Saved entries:
§ §
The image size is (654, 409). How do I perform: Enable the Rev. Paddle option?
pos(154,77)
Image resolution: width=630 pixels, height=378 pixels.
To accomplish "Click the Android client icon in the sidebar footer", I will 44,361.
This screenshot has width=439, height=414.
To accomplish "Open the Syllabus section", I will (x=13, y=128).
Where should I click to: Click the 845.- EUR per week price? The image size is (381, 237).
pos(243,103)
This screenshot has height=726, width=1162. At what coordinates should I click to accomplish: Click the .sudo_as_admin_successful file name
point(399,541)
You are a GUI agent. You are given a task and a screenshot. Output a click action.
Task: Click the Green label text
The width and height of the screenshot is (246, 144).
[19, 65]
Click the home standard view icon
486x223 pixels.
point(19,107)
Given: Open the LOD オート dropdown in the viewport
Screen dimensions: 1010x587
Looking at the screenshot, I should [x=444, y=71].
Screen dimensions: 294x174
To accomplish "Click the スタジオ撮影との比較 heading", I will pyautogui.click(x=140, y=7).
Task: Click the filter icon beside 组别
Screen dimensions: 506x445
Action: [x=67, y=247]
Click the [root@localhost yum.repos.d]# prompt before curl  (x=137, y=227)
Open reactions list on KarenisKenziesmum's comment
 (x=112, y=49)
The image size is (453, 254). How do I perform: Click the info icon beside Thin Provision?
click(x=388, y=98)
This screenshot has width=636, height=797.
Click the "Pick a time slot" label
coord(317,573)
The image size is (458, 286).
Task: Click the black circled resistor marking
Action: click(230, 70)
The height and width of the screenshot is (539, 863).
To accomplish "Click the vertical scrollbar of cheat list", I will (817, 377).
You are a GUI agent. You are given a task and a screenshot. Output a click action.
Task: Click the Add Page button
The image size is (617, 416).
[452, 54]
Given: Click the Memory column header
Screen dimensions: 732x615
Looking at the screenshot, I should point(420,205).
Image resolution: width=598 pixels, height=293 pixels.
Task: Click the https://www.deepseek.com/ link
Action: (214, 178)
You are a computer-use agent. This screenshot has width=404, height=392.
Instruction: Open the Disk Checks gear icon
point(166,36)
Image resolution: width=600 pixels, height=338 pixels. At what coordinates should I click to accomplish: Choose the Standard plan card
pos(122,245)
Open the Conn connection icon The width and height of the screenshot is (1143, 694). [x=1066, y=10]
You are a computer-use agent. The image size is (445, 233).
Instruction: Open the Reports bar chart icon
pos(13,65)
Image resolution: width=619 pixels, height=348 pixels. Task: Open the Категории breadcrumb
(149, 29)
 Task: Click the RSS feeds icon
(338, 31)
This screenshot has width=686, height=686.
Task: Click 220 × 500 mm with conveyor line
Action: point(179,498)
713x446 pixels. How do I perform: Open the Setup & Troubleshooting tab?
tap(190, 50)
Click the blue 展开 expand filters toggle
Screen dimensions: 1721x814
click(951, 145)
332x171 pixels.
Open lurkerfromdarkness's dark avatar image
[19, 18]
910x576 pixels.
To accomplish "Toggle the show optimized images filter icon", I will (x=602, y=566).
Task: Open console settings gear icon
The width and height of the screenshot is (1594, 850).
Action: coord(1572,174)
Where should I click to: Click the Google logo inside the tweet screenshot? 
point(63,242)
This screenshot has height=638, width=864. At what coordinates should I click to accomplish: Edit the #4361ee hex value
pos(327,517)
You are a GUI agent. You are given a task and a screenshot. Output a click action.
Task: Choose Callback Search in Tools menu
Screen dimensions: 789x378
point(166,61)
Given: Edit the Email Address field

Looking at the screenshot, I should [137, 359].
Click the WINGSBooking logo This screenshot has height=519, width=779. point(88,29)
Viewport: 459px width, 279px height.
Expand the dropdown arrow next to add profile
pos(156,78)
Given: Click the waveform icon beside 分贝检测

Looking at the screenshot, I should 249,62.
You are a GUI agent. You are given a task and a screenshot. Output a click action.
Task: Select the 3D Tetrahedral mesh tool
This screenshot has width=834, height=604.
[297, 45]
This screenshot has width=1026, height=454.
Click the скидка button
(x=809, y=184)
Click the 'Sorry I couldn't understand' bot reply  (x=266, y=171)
§ §
WHAT IS NEEDED:
In the entries above, identify every line with the string "will".

OUTPUT OF THE TASK:
To accomplish "Click the Android client icon in the sidebar footer", I will 44,361.
To accomplish "Open the Syllabus section", I will (x=13, y=128).
To accomplish "Click the スタジオ撮影との比較 heading", I will pyautogui.click(x=140, y=7).
To accomplish "Click the vertical scrollbar of cheat list", I will (817, 377).
To accomplish "Toggle the show optimized images filter icon", I will (x=602, y=566).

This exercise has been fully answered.